Yizhou Yin, Huiying Zhao, Julian Gough, Marco Carraro, Qiong Wei, Yana Bromberg, Silvio C. E. Tosatto, Rita Casadio, Emidio Capriotti, Mauno Vihinen, Panagiotis Katsonis, Giovanni Minervini, Lipika R. Pal, Jan Zaucha, Lisa Elefanti, Manuel Giollo, Qifang Xu, Yuedong Yang, Chiara Menin, Emanuela Leonardi, Roland Dunbrack, Pietro Fariselli, Maria Chiara Scaini, Olivier Lichtarge, John Moult, Pier Luigi Martelli, Steven E. Brenner, Susanna Repo, Yaoqi Zhou, Abhishek Niroula, Carlo Ferrari
Correct phenotypic interpretation of variants of unknown significance for cancer-associated genes is a diagnostic challenge as genetic screenings gain in popularity in the next-generation sequencing era. The Critical Assessment of Genome Interpretation (CAGI) experiment aims to test and define the state of the art of genotype–phenotype interpretation. Here, we present the assessment of the CAGI p16INK4a challenge. Participants were asked to predict the effect on cellular proliferation of 10 variants for the p16INK4a tumor suppressor, a cyclin-dependent kinase inhibitor encoded by the CDKN2A gene. Twenty-two pathogenicity predictors were assessed with a variety of accuracy measures for reliability in a medical context. Different assessment measures were combined in an overall ranking to provide more robust results. The R scripts used for assessment are publicly available from a GitHub repository for future use in similar assessment exercises. Despite a limited test-set size, our findings show a variety of results, with some methods performing significantly better. Methods combining different strategies frequently outperform simpler approaches. The best predictor, Yang&Zhou lab, uses a machine learning method combining an empirical energy function measuring protein stability with an evolutionary conservation term. The p16INK4a challenge highlights how subtle structural effects can neutralize otherwise deleterious variants.

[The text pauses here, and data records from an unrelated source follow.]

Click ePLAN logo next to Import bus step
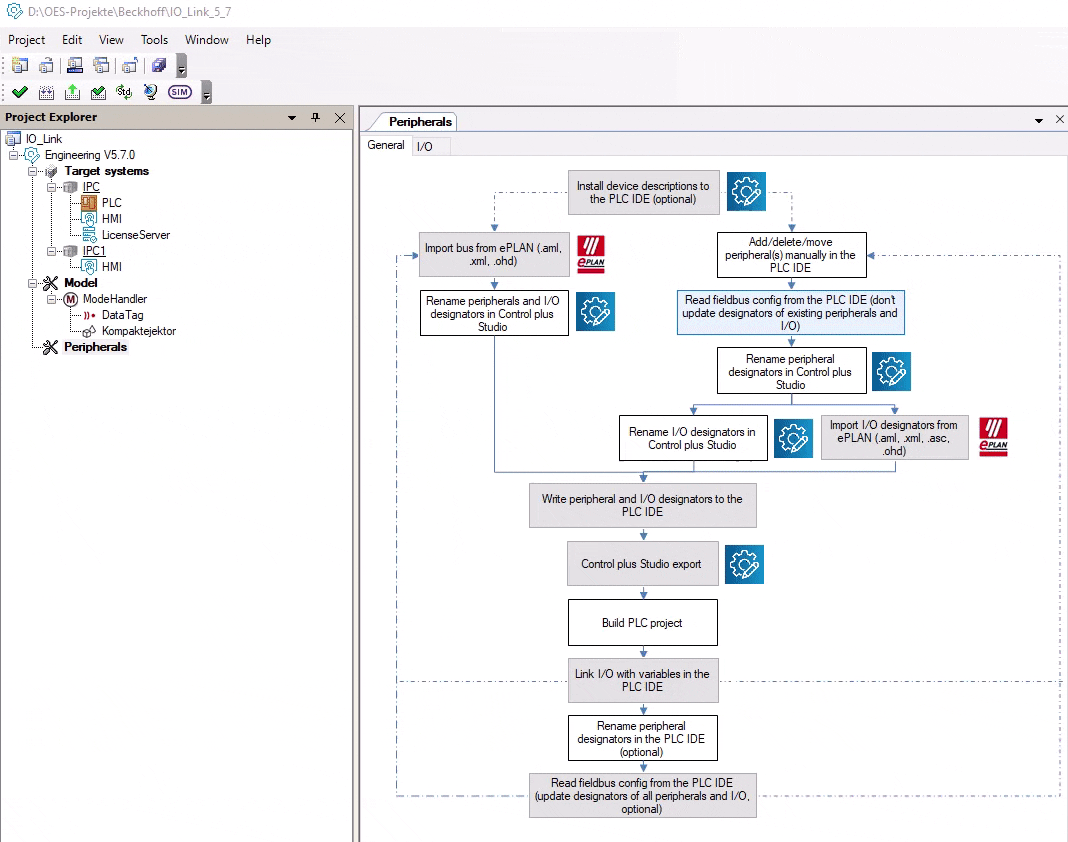The image size is (1068, 842). (x=591, y=255)
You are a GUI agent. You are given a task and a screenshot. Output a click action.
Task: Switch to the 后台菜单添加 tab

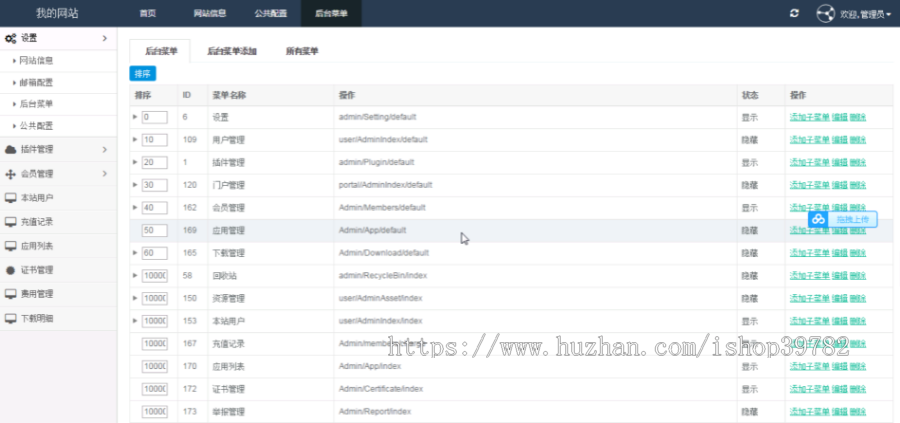point(232,51)
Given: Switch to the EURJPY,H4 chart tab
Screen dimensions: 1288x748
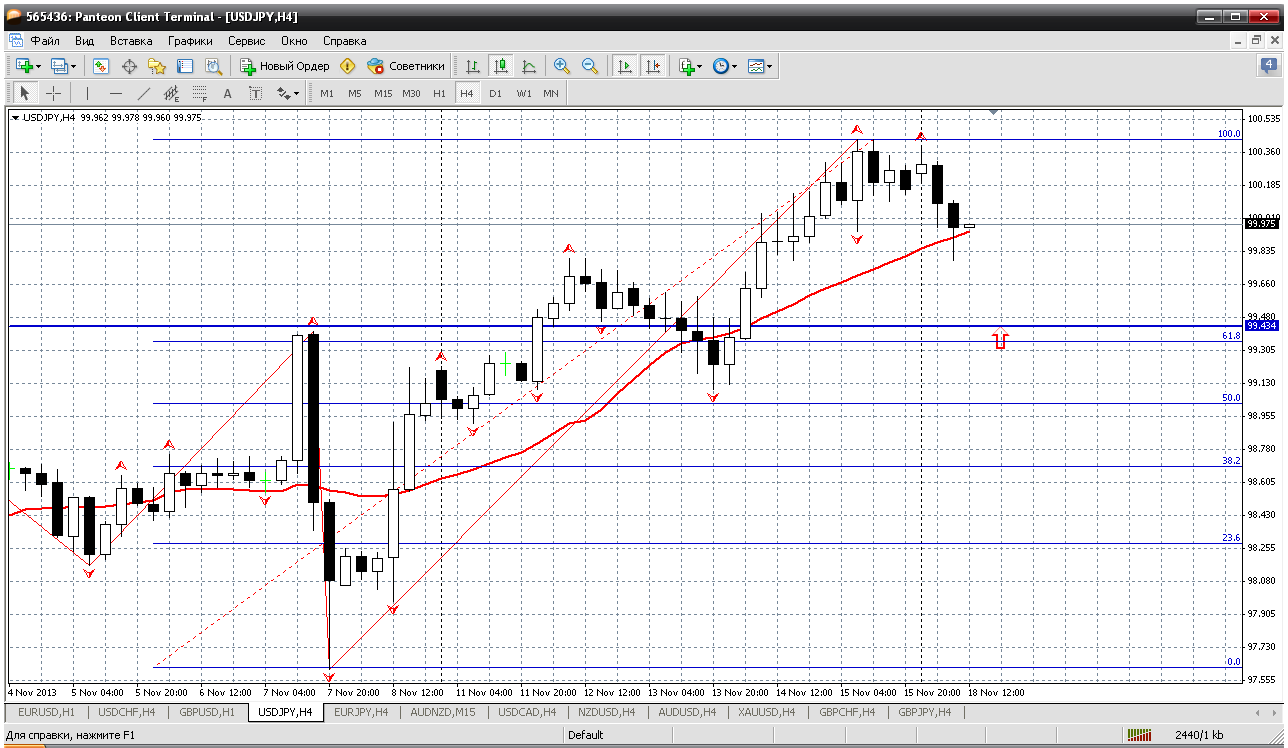Looking at the screenshot, I should 359,712.
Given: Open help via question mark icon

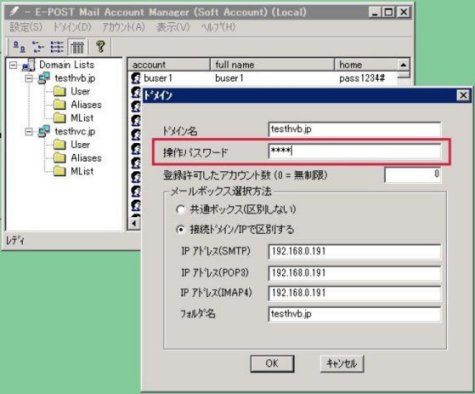Looking at the screenshot, I should 101,47.
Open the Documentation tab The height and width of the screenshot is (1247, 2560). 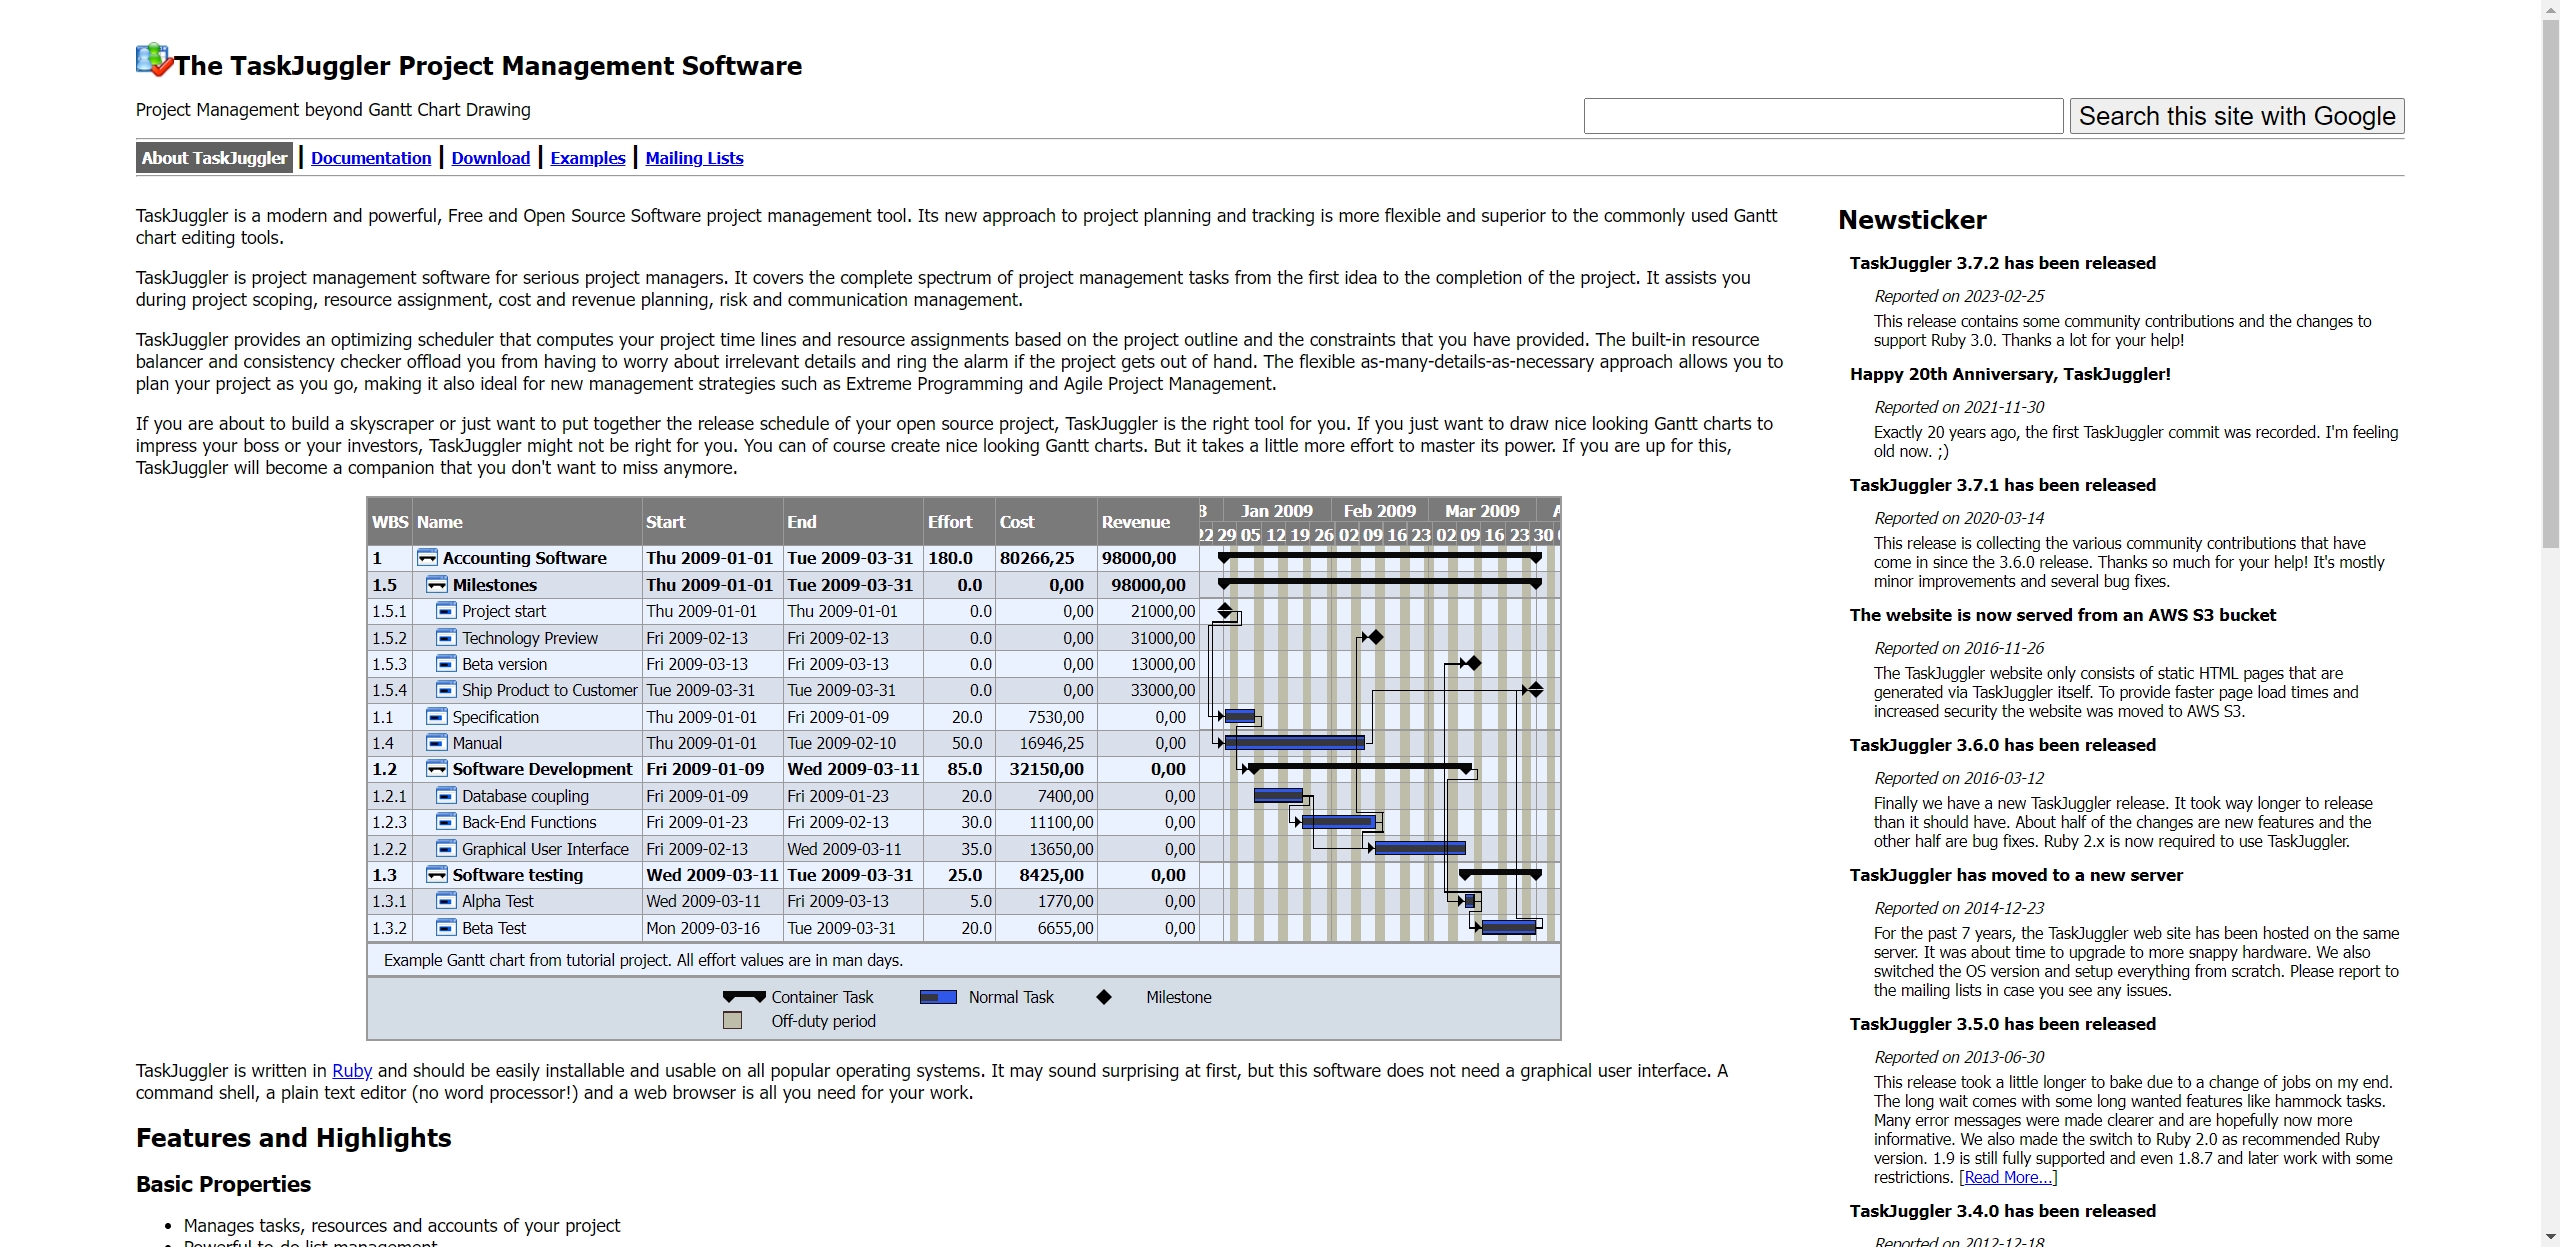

The Critical Assessment of Genome Interpretation (CAGI) experiment is aimed to define the state of art of genotype-phenotype interpretation. Here, we present the assessment of the CAGI p16INK4a challenge. Participants were asked to predict the effect on cellular proliferation of ten variants for the p16INK4a tumor suppressor, a kinase inhibitor coded by the CDKN2A gene. Twenty-two pathogenicity predictors were validated in terms of accuracy and reliability. Different assessment measures were combined in an overall ranking to provide robust results.